A Non–ATP-Competitive Dual Inhibitor of JAK2V617Fand BCR-ABLT315IKinases: Elucidation of a Novel Therapeutic Spectrum Based on Substrate Competitive Inhibition

Here we report the discovery of ON044580, an a-benzoyl styryl benzyl sulfide that possesses potent inhibitory activity against two unrelated kinases, JAK2 and BCR-ABL, and exhibits cytotoxicity to human tumor cells derived from chronic myelogenous leukemia (CML) and myelodysplasia (MDS) patients or cells harboring a mutant JAK2 kinase. This novel spectrum of activity is explained by the non–ATP-competitive inhibition of JAK2 and BCR-ABL kinases.

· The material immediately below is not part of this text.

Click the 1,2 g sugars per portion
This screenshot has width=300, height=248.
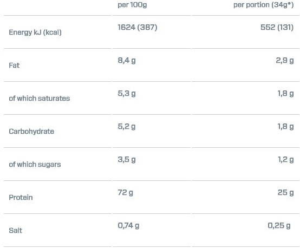coord(286,160)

ON044580 inhibits mutant JAK2 kinase and the proliferation of JAK2V617F-positive leukemic cells and blocks the IL-3–mediated phosphorylation of JAK2 and STAT5. Interestingly, this compound also directly inhibits the kinase activity of both wild-type and imatinib-resistant (T315I) forms of the BCR-ABL kinase. Finally, ON044580 effectively induces apoptosis of imatinib-resistant CML patient cells. The apparently unrelated JAK2 and BCR-ABL kinases share a common substrate, STAT5, and such substrate competitive inhibitors represent an alternative therapeutic strategy for development of new inhibitors. The novel mechanism of kinase inhibition exhibited by ON044580 renders it effective against mutant forms of kinases such as the BCR-ABLT315Iand JAK2V617F. Importantly, ON044580 selectively reduces the number of aneuploid cells in primary bone marrow samples from monosomy 7 MDS patients, suggesting another regulatory cascade amenable to this agent in these aberrant cells. Data presented suggest that this compound could have multiple therapeutic applications including monosomy 7 MDS, imatinib-resistant CML, and myeloproliferative neoplasms that develop resistance to ATP-competitive agents.